** start of Task inputs **

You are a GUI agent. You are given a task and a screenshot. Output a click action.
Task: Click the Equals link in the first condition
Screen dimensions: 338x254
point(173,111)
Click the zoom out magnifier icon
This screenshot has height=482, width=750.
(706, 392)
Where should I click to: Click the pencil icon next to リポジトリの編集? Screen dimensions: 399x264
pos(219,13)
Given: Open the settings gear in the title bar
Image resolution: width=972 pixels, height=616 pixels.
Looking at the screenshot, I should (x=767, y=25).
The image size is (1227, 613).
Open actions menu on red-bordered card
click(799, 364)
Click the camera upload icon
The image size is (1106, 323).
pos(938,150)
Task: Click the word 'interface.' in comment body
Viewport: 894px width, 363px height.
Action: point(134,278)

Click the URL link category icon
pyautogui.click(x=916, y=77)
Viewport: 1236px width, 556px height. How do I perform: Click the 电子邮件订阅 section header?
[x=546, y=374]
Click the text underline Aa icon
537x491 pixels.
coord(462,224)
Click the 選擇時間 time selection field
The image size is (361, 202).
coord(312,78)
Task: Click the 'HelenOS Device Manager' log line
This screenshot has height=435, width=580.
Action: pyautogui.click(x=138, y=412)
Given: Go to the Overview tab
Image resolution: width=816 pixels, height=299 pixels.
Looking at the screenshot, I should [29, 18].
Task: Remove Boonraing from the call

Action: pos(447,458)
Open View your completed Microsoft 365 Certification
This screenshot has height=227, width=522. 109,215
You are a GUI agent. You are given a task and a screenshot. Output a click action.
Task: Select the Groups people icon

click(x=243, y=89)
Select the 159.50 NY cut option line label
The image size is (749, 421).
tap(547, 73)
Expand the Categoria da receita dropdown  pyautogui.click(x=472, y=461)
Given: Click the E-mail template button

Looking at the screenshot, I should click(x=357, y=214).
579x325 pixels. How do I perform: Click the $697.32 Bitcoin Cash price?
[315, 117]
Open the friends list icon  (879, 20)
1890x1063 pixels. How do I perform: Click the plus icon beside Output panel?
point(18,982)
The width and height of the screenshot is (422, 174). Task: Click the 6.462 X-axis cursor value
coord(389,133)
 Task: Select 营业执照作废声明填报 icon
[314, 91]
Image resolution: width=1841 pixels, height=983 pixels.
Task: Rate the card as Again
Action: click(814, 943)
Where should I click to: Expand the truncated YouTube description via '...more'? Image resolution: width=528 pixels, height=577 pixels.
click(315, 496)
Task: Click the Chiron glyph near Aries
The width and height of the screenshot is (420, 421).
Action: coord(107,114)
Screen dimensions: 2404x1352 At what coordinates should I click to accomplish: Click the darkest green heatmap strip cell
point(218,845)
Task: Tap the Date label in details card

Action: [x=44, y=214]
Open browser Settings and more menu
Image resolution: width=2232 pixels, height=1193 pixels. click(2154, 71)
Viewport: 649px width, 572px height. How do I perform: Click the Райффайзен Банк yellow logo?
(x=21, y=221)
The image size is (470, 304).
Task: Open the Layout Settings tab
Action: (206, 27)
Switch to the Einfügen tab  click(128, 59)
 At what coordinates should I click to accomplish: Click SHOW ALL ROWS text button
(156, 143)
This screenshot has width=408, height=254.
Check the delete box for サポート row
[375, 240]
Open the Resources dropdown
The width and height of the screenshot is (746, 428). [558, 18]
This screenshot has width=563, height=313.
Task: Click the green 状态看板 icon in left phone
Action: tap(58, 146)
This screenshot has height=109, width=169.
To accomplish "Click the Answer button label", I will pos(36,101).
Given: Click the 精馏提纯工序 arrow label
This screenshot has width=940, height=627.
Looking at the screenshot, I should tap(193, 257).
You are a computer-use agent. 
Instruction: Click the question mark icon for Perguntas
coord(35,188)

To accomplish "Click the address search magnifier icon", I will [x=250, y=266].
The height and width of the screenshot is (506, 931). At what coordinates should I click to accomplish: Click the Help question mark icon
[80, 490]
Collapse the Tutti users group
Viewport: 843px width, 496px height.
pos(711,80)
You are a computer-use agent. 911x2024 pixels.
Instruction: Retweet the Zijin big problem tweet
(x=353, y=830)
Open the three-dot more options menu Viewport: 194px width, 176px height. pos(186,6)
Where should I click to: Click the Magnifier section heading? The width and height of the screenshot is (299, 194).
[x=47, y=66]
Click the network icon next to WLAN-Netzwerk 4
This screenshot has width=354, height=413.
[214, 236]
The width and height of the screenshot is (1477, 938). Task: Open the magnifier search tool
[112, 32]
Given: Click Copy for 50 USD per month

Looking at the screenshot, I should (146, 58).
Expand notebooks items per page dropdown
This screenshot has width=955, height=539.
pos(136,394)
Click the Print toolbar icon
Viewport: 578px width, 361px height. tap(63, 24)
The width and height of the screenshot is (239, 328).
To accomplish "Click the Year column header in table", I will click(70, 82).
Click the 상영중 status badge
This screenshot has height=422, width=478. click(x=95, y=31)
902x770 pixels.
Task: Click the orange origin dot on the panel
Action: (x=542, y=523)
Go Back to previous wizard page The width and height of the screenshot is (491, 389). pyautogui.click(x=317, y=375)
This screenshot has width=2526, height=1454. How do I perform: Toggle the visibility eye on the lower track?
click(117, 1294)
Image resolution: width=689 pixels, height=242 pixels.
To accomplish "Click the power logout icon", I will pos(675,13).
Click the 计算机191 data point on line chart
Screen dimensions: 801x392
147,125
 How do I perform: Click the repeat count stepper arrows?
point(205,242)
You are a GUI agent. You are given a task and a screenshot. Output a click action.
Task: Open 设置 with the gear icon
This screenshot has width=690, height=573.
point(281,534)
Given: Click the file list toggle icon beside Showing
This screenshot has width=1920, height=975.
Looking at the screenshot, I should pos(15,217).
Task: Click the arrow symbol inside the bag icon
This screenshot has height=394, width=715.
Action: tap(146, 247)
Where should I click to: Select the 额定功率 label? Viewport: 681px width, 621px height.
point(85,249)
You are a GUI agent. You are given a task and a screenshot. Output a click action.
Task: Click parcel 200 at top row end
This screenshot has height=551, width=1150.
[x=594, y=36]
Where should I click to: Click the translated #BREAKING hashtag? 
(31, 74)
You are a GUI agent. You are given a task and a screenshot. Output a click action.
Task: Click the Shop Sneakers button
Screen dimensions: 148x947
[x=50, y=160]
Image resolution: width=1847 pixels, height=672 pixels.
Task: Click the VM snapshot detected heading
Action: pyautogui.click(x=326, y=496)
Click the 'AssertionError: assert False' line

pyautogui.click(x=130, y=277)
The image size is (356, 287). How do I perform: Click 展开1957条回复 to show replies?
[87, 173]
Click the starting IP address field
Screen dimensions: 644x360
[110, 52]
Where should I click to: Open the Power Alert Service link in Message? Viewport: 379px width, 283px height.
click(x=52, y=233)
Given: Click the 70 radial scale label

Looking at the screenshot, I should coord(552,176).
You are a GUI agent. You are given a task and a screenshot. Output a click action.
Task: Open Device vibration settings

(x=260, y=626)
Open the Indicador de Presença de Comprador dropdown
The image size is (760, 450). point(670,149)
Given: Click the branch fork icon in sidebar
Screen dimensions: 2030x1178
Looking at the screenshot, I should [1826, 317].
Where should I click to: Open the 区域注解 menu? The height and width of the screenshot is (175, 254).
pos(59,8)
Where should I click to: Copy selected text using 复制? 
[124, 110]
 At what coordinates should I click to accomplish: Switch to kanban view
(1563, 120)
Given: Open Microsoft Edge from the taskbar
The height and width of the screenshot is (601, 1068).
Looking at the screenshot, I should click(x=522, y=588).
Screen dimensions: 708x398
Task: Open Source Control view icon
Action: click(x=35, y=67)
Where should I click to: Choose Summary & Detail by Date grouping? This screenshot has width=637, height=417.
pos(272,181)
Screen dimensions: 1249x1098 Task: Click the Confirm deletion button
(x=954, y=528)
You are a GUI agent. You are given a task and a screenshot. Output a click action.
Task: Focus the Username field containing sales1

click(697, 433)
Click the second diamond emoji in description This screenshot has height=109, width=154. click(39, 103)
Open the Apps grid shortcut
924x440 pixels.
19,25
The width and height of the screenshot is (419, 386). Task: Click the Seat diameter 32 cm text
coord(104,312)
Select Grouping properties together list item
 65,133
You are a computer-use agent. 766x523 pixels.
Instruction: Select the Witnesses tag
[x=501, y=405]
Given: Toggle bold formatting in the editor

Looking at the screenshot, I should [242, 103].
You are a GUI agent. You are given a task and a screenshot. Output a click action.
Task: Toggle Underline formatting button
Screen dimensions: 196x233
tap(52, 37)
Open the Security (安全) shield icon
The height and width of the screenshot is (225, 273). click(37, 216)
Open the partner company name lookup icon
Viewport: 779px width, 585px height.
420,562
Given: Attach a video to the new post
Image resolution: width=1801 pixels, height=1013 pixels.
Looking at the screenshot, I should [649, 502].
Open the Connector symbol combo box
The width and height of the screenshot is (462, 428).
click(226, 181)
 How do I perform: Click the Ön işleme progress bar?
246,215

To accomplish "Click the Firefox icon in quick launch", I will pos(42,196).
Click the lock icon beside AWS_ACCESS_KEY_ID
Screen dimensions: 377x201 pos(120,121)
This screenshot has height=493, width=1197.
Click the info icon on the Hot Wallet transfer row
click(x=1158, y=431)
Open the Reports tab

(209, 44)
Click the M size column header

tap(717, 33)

** end of Task inputs **

Brief: Lay out the data from the line containing "Given: Click the 70 radial scale label" through the line containing "(x=260, y=626)" as a Markdown table with the columns Row and Line. Number the rows, and skip any blank lines.

Answer for the task:
| Row | Line |
|---|---|
| 1 | Given: Click the 70 radial scale label |
| 2 | Looking at the screenshot, I should coord(552,176). |
| 3 | You are a GUI agent. You are given a task and a screenshot. Output a click action. |
| 4 | Task: Open Device vibration settings |
| 5 | (x=260, y=626) |